It’s true. Perlowin earned his lofty nickname not by smoking marijuana, but by smuggling it—in mind-boggling quantities. Legendary for the vast, innovative and extremely lucrative California smuggling operation he created at the turn of the 1980s, Perlowin remains hyper-active in the marijuana business to this day—only now he doesn’t deal with the product itself and stays firmly on the right side of the law.

Perlowin almost stumbled into the drug business in his native Florida in the late 1960s, when he and his teen friends sold marijuana and LSD mostly to fund their own supplies and to “raise people’s consciousness.” By the early ’70s, a boom time for smuggling in southern Florida, he was importing marijuana by simply checking suitcases full of it onto commercial flights.
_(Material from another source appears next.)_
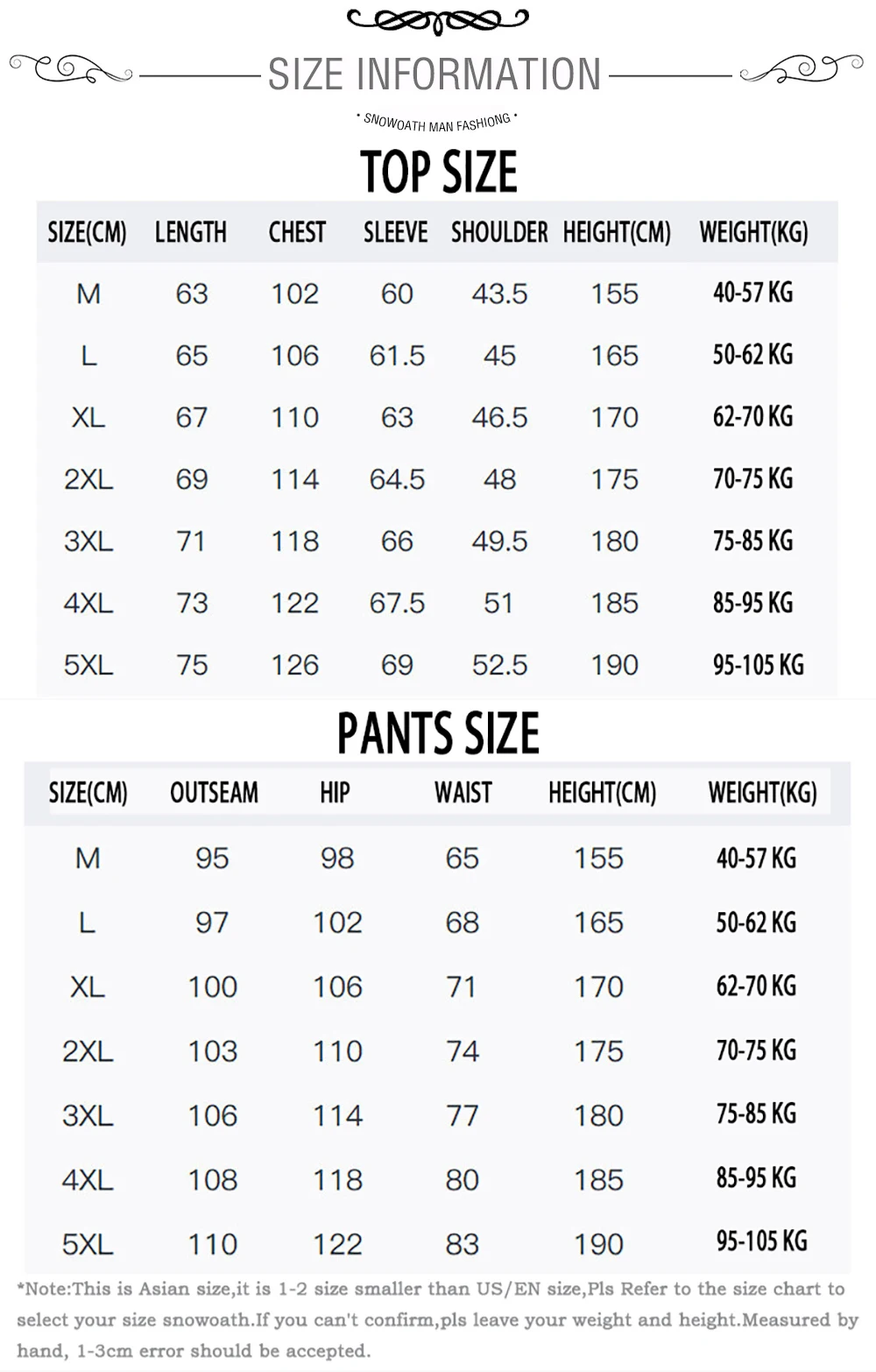Click HIP header in pants table
Image resolution: width=876 pixels, height=1372 pixels.
coord(335,793)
Perlowin was a multi-millionaire by age 25, but in 1978 the law did (almost) catch up with him and a Florida arrest warrant sent him scurrying to California.
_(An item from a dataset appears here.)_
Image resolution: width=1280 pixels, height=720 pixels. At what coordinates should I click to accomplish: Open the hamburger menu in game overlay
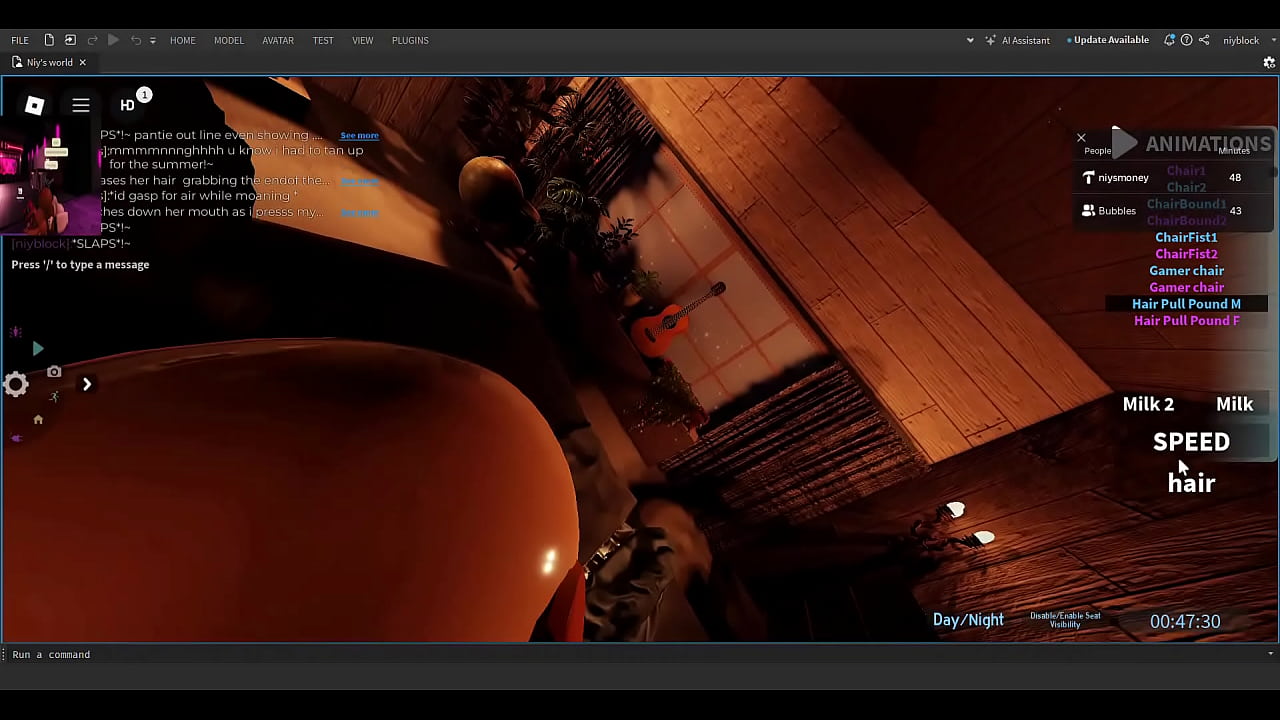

Only Perlowin wasn’t done with smuggling—far from it. Once in Cali, he swiftly became the largest marijuana smuggler in West Coast history. A studious, meticulous man, he began by hiring a Berkeley research firm to analyze every major West Coast marijuana bust over the previous 10 years. This revealed that drop-off points were the usual weaknesses in these failed operations, so Perlowin simply bought his own pier in San Francisco Bay. Employing a fleet of ships bigger than many countries’ navies, he pioneered a smuggling route from western Colombia to San Francisco that, between 1979 and 1983, brought in half a billion dollars’ worth of marijuana. The operation counted counter-surveillance experts and international money-launderers amongst its more than 200 employees.

“It was built in a year and a half and then I just operated it for three years,” Perlowin deadpans of his empire. He’d made over $100 million by the time he turned 30; lived in a mansion in the Northern California mountains that seemed straight out of a Bond movie (complete with a bullet-proof, computer-controlled central command post and a spiral staircase to the master bedroom which could be electrified to repel invaders); and bought his then-wife an airplane for her birthday.

 

But in March of ’83 he was arrested after one of his money-laundering associates cut a deal with the feds. Refusing to testify against anyone in his organization, Perlowin served his full eight years in jail. A segment about him in a 2009 CNBC documentary titled Marijuana, Inc. put Perlowin’s smuggling exploits back into the public consciousness and now there’s a movie about his life in the works (which he’s not at liberty to discuss beyond that it “isn’t just about marijuana—it’s about entrepreneurialism, with marijuana as the product”).

Defying almost all drug smuggler stereotypes, Perlowin is no heat-packin‘, bling-drippin‘ muscle man. Rather he’s a mild-mannered, yoga-loving product of the ’60s who, for all the millions he made in the drug business, never resorted to violence. Today he promotes cannabis in other ways, but still with his signature business and marketing brilliance.

“I’m not involved with the marijuana itself,” he explains. “I’m involved with building the infrastructure to legitimize the industry.”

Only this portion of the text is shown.